— Да! – недоуменно кивнул Ахилл. — Только не понимаю, причем тут я?
— А при том… — Мурена снова огляделся по сторонам и понизил голос: — Что ты, моя лучшая и теперь, увы, единственная игральная кость! Все остальные, в том числе и зять Корбулона, уничтожены — казнены. Вот я и подумал: почему бы, собственно, тебе не стать этим самым легатом - что ты — хуже какого-то сына погонщика мулов Веспасиана? А потом и…
Последнее слово «императором» Мурена уже не рискнул сказать даже шепотом.
И только предупредил, что завтра должно решиться, если не все, то почти все.
И действительно…
Наутро Ахилл вышел из здания сената и направился к полностью достроенному после пожара огромному Золотому дворцу. Рядом с ним вышагивал сияющий Мурена. Он даже не обращал внимание на то, что люди обращались не нему, а к Ахиллу, поздравляя его — с должностью легата.
— После казни Корбулона — тебе не будет равных! Ты станешь самым великим полководцем! — только и слышались льстивые голоса. — Ты затмишь своей славой Александра Македонского!...
— Погодите, постойте! Это назначение еще не утверждено цезарем! — возражал Ахилл, а довольный Мурена уточнял:
— Мы уже приглашены Нероном в Ахайю, где он дает свои концерты, и надеемся там утвердиться в этой должности! Мой сын, как всегда, скромничает!
— Только смотрите, не усните, когда цезарь будет петь на сцене, а то, говорят, недавно легат Веспасиан едва не лишился за это жизни! — с усмешками посоветовали им из толпы.
В Золотом дворце Ахилл долго смотрел на непомерно огромную статую Нерона, затем ненадолго попрощался с Муреной.
И вернувшись домой, стал, довольно посмеиваясь, повторять на разные лады, точно пробуя на вкус:
— Я — цезарь… Я — цезарь! Я — цезарь? Надо скорее вызывать Ириду! Сколько уже можно слушать Мурену? Хватит быть игральной костью в его руках. Теперь он будет слушаться меня! Все! Немедленно вызываю Ириду с детьми в Рим! Пока она доберется сюда, все, может быть, уже и свершится. И тогда что же, моя Ирида — императрица?! Вот будет для нее неожиданностью! Да…действительно, новость — просто голова кругом идет! И дворец-то уже вроде как мал, хотя еще вчера казался огромным!… Неужели, и правда, императорам впору только Золотые дворцы?
Ахилл собрался дернуть за колокольчик, чтобы вызвать управляющего и дать соответствующие распоряжения.
Но тот сам осторожно постучался в дверь.
И, войдя, протянул золотой поднос с лежащим на нем свитком папируса.
— Вот, господин — письмо! Только что получено из Синопы! Ты велел приносить такие в любое время дня и ночи!…
— Да! Да! Прекрасно, и как нельзя кстати! Сами боги подсказывают мне, что я прав… Давай его скорей! Ну-ка, ну-ка... странно — почерк не Ириды! Что это, разленилась писать? Да и вообще письмо вроде как не от нее. Ну да, от городского совета… Не иначе, как снова просить будут о чем-то! То ли еще будет, когда я стану цезарем?
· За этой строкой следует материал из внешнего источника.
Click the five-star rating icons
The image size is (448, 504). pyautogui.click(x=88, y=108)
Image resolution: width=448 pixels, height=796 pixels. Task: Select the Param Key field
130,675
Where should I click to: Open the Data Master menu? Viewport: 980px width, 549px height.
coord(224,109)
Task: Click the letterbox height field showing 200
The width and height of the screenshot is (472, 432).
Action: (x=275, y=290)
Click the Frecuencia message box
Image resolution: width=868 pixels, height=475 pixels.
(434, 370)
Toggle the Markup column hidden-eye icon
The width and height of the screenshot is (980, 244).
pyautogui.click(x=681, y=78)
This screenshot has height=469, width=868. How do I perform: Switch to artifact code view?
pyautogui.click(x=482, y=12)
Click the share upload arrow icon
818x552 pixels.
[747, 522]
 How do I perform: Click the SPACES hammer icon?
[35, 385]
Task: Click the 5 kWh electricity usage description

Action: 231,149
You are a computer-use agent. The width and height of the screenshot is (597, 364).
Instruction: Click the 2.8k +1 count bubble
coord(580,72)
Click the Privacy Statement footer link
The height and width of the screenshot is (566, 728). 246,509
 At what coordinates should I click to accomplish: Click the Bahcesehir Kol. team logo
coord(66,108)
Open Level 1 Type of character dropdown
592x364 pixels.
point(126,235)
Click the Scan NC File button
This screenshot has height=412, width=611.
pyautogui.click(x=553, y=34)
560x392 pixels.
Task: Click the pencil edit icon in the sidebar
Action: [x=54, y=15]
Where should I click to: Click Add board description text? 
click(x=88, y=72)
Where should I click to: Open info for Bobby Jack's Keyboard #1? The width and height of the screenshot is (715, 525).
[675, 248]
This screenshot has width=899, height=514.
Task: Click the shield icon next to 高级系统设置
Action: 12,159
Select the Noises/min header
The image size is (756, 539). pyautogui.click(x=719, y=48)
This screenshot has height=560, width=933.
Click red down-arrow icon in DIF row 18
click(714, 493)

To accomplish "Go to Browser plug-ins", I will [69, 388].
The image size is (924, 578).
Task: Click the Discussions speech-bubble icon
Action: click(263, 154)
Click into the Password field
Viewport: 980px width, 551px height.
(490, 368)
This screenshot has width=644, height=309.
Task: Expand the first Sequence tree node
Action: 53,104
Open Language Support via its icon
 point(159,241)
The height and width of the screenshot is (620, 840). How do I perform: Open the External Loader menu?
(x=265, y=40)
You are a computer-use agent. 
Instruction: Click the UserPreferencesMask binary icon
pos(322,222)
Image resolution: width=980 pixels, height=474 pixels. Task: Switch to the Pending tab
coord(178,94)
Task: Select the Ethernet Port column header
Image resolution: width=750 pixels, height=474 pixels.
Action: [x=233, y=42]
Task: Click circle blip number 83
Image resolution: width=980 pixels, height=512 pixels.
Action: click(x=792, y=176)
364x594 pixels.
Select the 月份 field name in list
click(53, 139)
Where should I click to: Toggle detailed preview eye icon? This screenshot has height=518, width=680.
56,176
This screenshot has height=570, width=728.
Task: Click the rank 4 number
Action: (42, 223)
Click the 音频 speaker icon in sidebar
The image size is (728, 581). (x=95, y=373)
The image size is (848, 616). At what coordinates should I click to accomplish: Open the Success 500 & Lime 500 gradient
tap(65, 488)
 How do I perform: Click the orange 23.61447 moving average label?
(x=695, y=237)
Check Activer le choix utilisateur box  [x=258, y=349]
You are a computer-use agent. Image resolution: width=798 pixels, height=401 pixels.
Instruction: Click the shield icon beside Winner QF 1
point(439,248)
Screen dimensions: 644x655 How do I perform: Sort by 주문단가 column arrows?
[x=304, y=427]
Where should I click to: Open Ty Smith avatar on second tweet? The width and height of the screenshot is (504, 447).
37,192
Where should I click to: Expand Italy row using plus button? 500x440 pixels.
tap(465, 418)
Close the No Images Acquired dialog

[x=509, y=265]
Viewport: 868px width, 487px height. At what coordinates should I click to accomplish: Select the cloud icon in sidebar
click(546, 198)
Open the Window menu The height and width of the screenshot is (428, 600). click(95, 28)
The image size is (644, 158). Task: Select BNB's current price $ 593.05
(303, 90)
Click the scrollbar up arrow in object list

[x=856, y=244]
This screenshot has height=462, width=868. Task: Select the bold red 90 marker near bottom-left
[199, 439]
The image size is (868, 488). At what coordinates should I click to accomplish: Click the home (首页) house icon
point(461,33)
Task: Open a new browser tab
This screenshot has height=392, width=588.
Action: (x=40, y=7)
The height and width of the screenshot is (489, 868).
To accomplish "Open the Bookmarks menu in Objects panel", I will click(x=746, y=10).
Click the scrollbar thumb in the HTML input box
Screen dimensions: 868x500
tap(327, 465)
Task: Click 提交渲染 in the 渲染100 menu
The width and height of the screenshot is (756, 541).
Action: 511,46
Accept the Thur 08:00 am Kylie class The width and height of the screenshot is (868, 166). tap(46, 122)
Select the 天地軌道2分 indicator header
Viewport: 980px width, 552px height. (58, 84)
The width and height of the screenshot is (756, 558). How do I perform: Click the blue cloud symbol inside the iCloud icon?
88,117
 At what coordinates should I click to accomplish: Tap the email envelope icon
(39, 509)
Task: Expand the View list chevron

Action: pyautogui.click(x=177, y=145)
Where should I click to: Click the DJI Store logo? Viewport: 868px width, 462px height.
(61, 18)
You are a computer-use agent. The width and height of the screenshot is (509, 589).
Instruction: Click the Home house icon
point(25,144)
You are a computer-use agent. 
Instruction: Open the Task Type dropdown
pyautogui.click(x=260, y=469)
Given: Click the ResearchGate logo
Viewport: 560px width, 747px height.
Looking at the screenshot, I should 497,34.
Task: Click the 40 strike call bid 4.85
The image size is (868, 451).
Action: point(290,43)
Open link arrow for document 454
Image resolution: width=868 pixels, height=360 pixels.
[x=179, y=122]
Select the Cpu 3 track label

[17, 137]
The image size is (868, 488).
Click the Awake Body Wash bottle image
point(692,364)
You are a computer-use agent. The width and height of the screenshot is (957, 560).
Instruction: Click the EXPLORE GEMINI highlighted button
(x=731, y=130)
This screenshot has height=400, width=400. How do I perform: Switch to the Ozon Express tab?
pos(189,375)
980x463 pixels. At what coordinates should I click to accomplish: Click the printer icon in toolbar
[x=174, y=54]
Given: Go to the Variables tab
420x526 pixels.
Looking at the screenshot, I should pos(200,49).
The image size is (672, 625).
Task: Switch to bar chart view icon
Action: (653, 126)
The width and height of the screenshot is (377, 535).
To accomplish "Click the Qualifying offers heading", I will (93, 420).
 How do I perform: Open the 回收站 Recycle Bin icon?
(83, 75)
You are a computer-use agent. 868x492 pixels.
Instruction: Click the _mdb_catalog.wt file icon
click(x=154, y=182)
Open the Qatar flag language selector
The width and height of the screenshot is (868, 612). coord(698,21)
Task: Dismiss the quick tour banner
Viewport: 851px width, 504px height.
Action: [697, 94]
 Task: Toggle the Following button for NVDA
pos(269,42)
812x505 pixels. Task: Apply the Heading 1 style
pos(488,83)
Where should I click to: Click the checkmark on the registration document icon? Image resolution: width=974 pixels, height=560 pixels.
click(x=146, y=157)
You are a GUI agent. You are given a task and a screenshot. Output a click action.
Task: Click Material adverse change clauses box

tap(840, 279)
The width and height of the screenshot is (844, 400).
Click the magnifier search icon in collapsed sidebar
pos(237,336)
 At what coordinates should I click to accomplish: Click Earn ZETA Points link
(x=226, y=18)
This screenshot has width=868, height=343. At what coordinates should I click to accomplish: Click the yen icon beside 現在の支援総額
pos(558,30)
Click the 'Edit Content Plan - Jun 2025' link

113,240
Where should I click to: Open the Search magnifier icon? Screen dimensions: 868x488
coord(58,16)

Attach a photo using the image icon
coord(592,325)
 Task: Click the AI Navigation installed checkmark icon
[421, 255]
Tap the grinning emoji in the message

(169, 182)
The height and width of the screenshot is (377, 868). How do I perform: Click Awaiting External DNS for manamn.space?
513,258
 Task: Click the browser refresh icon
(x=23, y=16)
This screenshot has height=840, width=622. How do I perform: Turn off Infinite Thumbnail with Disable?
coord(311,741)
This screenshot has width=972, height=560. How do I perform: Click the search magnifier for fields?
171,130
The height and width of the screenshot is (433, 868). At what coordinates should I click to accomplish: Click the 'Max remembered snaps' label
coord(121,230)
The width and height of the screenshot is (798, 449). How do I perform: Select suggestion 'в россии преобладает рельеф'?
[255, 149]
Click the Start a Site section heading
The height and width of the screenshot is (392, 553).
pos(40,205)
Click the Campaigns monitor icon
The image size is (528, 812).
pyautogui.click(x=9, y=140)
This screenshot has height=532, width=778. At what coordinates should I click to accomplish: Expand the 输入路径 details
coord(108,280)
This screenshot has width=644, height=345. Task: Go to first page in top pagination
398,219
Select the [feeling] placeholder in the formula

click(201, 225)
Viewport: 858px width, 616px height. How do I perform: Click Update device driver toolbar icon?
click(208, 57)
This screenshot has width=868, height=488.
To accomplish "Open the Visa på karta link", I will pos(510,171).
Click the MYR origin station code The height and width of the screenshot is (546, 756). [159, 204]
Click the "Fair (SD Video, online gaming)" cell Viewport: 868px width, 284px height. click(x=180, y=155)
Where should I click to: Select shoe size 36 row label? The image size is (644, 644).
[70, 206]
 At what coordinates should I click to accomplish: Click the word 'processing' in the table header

Самодовольно улыбаясь, Ахилл развернул папирус.
Прочитал первые строки.
И тут улыбка внезапно сползла с его лица.
Он как-то странно, беспомощно взглянул на управляющего.
С ужасом стал читать дальше.
В отчаянии вскрикнул.
Бросил, как будто смертельно ужалившую его змею, свиток на пол…
И принялся в бешенстве топтать его ногами…
В письме глава Совета Синопы извещал уважаемого отца-сенатора, что его жена Ирида вместе с детьми убита грабителями, ожидавшими, по их признанию, найти в его доме несметные богатства. Все преступники пойманы, скрыться удалось только наводчику, по имени Янус…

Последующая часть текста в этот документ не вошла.